Group Seeks Global Protocol to Identify Big Data Sets

SINGAPORE—Efforts are about to get under way to create an identification system that would make data sets easier for researchers to locate and use. Meeting here this week, scientists discussed the benefits of tapping into the reams of information being collected daily on everything from global weather to patient vital statistics.

"It's like having books in a library without a Dewey decimal system," says IBM vice president Bernard Meyerson about the current situation, in which there is no systematic way for scientists to find out what data sets exist and how to access the information.

Meyerson is a member of the Board on Global Science and Technology of the National Research Council, an arm of the U.S. National Academies. The board was set up in 2009 to examine the implications of global scientific and technological advances for U.S. policy and to foster international collaborations. The group "chose big data as a place to start" because of widespread interest in the issue, says Ruth David, chair of the panel and president of Analytic Services Inc., a not-for-profit national security think tank based in Arlington, Virginia.

The symposium was jointly sponsored by the board and the Institute for Infocomm Research of Singapore's Agency for Science, Technology and Research and drew scientists from around the world.

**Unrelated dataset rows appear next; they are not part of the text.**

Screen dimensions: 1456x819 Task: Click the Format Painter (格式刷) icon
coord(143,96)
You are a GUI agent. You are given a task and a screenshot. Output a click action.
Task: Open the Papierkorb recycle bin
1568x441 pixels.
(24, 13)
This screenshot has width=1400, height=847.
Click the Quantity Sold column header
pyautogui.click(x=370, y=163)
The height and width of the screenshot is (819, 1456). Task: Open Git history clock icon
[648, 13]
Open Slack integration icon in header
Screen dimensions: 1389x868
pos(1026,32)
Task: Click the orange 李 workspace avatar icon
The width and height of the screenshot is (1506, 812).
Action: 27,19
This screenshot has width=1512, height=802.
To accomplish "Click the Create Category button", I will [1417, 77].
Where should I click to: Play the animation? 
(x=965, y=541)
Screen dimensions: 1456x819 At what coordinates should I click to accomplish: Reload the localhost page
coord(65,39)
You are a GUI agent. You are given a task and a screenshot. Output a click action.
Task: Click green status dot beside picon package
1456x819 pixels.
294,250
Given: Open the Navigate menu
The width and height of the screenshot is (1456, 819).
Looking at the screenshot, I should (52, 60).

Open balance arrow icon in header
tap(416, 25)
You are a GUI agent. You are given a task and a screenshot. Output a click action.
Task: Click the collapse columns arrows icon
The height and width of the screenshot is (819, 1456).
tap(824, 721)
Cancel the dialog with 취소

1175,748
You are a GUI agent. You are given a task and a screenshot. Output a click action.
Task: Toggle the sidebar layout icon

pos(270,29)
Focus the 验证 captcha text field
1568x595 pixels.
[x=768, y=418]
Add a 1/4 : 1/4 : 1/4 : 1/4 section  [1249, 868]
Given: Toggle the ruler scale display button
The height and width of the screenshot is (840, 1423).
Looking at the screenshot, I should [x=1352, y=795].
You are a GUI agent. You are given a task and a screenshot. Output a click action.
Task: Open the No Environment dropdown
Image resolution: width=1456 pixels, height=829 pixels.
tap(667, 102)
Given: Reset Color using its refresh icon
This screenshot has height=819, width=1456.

One outcome of the 4-day symposium on "Realizing the Value from Big Data" is a group assigned to work out the details of an identification system. Meyerson said the group is considering a short digital tag that would uniquely identify data sets and provide basic details on the information it represents as well as conditions of access and use. The key will be making the tag easy to use for those generating and using data sets, he said.

The group hopes to come up with a protocol within a year that researchers creating large data sets will voluntarily adopt. The group may also seek the endorsement of the Internet Engineering Task Force, which develops and promotes Internet standards. Other topics for future discussion include rating the reliability of data sets and developing ways to merge data recorded in different formats.